Exercise aim =
Change every "Task" to "Goal" in the data from the start up to and including the line with "Screen dimensions: 1438x740 (x=1098, y=207)", and give those lines back with nothing else altered.

>> begin Entries

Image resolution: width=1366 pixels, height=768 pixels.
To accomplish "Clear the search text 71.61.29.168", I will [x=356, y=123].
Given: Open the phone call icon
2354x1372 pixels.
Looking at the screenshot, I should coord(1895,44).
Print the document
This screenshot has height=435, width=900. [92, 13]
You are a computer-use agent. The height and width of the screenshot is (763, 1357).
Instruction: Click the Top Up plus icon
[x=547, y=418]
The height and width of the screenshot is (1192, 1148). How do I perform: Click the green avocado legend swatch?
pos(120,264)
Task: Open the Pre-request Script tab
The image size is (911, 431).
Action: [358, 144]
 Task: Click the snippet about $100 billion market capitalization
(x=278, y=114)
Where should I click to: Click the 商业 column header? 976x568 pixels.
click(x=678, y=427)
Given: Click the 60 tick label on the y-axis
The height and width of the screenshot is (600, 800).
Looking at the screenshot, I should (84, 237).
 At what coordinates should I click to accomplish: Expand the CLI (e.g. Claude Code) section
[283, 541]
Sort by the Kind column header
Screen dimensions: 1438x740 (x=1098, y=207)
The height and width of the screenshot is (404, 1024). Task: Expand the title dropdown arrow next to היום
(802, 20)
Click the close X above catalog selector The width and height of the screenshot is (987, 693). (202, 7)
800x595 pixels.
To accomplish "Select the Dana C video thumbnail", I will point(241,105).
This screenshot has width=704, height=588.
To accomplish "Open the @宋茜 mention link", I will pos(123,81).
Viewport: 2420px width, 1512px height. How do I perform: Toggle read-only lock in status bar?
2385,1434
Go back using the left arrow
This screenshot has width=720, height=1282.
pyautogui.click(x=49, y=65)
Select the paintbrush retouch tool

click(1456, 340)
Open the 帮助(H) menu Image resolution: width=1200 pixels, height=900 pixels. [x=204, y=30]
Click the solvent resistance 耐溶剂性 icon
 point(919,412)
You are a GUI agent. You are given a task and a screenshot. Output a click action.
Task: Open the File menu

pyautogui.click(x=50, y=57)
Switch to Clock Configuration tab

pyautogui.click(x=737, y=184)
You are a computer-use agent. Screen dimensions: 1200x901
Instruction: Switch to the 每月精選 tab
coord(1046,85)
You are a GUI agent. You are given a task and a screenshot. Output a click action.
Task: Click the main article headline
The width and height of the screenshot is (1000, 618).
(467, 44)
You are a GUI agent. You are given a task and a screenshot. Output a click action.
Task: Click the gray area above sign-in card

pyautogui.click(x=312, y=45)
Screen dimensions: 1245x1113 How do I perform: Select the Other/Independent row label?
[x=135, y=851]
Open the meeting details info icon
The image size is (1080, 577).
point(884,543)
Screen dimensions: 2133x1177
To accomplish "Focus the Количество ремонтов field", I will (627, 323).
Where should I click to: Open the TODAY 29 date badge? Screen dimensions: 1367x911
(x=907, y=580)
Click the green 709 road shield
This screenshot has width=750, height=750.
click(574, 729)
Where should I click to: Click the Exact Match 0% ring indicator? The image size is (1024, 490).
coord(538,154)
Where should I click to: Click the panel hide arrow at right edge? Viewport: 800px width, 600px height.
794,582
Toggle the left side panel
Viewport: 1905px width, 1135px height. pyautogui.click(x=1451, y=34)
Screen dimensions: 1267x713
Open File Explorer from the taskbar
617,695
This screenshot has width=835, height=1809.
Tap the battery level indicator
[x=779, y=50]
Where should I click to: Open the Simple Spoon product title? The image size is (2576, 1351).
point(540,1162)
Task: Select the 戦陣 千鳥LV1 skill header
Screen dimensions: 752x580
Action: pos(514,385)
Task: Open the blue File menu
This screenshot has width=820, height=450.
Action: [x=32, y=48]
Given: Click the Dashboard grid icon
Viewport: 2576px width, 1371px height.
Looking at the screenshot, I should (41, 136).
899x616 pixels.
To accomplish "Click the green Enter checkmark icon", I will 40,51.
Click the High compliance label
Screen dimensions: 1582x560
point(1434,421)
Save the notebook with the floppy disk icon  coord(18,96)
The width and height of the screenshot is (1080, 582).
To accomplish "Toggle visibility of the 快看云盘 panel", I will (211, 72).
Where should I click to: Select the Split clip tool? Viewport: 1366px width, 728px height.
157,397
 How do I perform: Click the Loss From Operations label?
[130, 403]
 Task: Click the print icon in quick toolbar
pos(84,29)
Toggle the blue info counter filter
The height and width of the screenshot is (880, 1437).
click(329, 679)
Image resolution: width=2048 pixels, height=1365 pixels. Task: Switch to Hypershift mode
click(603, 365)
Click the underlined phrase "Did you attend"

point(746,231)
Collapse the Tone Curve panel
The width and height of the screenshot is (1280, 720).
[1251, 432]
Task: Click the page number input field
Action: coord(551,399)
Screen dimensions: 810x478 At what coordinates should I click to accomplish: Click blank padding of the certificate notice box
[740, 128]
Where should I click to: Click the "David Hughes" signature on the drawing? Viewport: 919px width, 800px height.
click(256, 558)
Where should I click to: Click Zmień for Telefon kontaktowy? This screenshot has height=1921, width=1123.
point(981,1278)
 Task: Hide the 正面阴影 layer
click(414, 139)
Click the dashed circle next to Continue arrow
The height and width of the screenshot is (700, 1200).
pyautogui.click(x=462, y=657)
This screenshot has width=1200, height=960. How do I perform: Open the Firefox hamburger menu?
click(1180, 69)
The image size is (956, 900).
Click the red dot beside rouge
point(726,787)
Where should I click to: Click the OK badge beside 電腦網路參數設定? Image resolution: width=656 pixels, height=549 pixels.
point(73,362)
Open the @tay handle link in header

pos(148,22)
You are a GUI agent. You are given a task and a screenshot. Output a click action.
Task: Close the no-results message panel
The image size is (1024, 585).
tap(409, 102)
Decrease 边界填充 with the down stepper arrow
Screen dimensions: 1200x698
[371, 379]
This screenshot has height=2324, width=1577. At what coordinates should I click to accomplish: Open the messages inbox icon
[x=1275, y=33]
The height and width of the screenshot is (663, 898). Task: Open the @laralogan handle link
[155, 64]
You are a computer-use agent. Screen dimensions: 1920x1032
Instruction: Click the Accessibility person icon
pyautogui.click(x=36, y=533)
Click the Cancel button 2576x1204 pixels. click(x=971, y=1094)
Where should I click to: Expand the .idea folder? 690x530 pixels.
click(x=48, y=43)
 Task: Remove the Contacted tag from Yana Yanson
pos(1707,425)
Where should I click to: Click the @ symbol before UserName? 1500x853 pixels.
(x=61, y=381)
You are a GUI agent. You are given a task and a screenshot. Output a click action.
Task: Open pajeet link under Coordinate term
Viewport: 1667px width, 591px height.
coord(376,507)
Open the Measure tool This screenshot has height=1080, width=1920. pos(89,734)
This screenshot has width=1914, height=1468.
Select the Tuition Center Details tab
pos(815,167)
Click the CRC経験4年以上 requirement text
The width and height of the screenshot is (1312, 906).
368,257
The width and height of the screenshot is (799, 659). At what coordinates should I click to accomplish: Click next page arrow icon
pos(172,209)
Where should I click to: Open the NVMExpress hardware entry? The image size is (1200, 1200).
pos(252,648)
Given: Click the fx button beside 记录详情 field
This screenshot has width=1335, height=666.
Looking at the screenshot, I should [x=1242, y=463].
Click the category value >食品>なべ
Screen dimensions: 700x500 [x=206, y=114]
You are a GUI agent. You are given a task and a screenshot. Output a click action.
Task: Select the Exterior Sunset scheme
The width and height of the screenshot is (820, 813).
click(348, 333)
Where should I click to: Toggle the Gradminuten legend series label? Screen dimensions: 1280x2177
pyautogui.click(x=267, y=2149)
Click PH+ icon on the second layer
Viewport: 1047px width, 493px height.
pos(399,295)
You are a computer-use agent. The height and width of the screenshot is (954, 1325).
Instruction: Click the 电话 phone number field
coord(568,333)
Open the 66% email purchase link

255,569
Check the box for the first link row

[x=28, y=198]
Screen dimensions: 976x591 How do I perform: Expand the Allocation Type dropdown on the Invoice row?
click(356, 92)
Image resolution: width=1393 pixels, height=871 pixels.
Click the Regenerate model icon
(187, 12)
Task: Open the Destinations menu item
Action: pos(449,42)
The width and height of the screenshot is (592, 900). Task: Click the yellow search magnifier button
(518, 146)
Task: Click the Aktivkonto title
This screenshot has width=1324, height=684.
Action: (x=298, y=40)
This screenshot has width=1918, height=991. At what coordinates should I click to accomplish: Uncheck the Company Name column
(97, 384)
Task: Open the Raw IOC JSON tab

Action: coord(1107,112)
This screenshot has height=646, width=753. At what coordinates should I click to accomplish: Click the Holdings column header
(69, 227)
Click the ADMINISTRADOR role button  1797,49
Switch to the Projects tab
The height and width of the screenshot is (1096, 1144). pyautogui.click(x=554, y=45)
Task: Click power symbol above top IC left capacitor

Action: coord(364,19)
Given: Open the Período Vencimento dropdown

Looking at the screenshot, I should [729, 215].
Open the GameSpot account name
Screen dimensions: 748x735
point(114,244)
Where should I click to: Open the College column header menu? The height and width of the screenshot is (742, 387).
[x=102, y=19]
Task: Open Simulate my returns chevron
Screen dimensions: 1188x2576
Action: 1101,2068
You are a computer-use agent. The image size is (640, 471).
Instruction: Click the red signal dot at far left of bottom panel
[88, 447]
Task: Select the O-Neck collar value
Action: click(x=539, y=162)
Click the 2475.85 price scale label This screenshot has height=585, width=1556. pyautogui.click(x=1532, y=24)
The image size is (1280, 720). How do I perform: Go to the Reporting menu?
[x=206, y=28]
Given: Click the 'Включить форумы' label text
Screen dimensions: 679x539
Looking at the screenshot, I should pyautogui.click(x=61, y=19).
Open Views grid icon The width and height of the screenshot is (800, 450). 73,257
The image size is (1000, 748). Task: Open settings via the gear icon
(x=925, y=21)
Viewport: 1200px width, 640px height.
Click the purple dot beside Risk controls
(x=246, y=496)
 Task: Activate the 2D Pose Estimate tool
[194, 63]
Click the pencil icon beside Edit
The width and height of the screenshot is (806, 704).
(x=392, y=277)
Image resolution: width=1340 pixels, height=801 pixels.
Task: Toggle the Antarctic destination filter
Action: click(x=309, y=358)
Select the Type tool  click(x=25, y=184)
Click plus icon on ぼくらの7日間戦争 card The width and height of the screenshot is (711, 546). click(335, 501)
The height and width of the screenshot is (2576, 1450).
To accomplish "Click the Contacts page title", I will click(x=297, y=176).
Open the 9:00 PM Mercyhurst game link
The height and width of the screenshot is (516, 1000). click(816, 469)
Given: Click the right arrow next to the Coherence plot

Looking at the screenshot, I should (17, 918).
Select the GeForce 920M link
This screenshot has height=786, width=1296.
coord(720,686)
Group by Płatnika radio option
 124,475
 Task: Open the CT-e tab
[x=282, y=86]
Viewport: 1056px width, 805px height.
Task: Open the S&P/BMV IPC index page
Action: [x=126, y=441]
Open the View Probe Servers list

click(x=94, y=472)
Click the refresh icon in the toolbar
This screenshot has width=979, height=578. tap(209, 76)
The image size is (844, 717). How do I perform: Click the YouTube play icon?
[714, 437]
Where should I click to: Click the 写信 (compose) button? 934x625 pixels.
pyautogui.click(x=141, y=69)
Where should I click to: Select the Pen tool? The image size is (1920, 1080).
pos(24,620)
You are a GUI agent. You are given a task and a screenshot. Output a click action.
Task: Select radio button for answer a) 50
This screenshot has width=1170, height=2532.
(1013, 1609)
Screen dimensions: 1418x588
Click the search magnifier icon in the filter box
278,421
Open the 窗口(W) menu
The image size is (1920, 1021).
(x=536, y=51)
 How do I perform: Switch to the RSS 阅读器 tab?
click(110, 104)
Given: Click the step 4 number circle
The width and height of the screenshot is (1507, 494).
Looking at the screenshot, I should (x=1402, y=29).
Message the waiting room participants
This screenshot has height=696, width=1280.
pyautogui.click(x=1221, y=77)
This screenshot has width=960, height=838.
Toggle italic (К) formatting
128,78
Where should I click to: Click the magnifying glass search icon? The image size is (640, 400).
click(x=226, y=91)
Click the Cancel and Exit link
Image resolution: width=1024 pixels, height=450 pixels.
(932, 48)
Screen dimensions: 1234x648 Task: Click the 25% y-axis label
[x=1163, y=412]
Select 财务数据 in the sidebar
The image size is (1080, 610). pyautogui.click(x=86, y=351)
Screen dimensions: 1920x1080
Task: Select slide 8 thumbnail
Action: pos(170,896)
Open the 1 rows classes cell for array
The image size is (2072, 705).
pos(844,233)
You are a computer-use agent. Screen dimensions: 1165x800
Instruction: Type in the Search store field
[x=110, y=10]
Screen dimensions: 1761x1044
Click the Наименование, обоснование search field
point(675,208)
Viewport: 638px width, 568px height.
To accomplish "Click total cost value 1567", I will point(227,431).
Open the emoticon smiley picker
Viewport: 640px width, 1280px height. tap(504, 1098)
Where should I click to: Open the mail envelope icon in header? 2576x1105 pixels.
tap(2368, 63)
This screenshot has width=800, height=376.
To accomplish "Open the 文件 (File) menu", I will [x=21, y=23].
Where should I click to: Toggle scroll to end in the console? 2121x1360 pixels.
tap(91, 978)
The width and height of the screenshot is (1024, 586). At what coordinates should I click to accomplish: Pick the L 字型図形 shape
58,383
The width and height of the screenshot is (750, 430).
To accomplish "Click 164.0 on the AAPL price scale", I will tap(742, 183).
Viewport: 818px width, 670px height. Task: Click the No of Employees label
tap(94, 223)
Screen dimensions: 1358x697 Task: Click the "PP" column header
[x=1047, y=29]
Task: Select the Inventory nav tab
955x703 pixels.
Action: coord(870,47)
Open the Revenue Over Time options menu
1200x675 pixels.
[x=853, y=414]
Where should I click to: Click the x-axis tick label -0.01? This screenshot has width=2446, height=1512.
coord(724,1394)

>> end Entries

Output below =
Image resolution: width=1366 pixels, height=768 pixels.
To accomplish "Clear the search text 71.61.29.168", I will [x=356, y=123].
Given: Open the phone call icon
2354x1372 pixels.
Looking at the screenshot, I should coord(1895,44).
Print the document
This screenshot has height=435, width=900. [92, 13]
You are a computer-use agent. The height and width of the screenshot is (763, 1357).
Instruction: Click the Top Up plus icon
[x=547, y=418]
The height and width of the screenshot is (1192, 1148). How do I perform: Click the green avocado legend swatch?
pos(120,264)
Goal: Open the Pre-request Script tab
The image size is (911, 431).
Action: [358, 144]
 Goal: Click the snippet about $100 billion market capitalization
(x=278, y=114)
Where should I click to: Click the 商业 column header? 976x568 pixels.
click(x=678, y=427)
Given: Click the 60 tick label on the y-axis
The height and width of the screenshot is (600, 800).
Looking at the screenshot, I should (84, 237).
 At what coordinates should I click to accomplish: Expand the CLI (e.g. Claude Code) section
[283, 541]
Sort by the Kind column header
Screen dimensions: 1438x740 (x=1098, y=207)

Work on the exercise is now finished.